Posted: 31/03/2013 at 10:25
* Red Dahlia * wrote (see)
My other half seems to be wanting to harvest seed from a picolini that he has from M&S I'm thinking he doesn't have time to do this. What do you think?

Time is the least of the problems, RD. Squeeze the seeds into a small glass jar with as much of the tom's juices as you can get. If need be, add a tsp or so of water so that the seeds are sitting in at least some liquid.

Leave in a warm place, uncovered, for a few days or until a scum/mould forms. Add water to the container, swirl it around till the scum/mould separates from the seeds, let the seeds settle to the bottom of the container and carefully drain off the liquid. Repeat the process till the seeds are clean or tip the seeds into a very fine strainer and rinse them thoroughly under a tap.

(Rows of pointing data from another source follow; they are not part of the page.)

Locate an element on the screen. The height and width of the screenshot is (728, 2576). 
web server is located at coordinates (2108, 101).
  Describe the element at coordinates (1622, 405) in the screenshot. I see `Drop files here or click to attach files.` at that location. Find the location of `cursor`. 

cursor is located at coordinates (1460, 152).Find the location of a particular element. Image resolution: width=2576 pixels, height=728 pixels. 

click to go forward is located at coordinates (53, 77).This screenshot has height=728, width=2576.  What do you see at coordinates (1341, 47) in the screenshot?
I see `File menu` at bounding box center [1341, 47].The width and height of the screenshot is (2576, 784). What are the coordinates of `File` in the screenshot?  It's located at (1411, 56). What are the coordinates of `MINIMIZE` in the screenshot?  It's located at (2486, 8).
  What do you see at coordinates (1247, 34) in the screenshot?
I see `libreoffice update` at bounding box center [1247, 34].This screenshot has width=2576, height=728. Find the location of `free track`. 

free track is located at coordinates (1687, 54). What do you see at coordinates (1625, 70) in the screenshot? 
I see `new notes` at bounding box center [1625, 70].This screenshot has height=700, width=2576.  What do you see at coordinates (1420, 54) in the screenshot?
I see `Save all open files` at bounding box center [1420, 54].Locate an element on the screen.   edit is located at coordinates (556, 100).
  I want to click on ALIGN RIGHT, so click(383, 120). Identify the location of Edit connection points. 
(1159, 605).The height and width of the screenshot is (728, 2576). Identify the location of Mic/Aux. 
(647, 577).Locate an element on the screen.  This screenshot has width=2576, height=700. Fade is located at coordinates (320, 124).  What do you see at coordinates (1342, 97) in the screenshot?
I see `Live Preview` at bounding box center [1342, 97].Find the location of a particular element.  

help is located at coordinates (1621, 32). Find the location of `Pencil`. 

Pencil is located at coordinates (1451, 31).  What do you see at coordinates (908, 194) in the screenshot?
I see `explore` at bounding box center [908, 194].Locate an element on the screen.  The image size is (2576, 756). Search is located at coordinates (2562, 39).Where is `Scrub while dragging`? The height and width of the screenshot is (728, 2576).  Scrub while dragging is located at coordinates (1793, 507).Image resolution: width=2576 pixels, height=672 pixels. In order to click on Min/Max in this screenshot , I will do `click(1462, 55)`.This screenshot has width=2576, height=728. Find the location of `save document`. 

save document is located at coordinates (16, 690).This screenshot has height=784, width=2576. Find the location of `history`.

Spread the seeds out to dry (ideally) on some coffee filter paper. The seeds won't stick to coffee filer paper. They will stick to things like tissues and kitchen paper. When the seeds are dry, they're ready to use.

The only problem is that Piccolini are a hybrid variety so the resultant plants won't produce fruit true to type. Still, it could be interesting to see what you will get.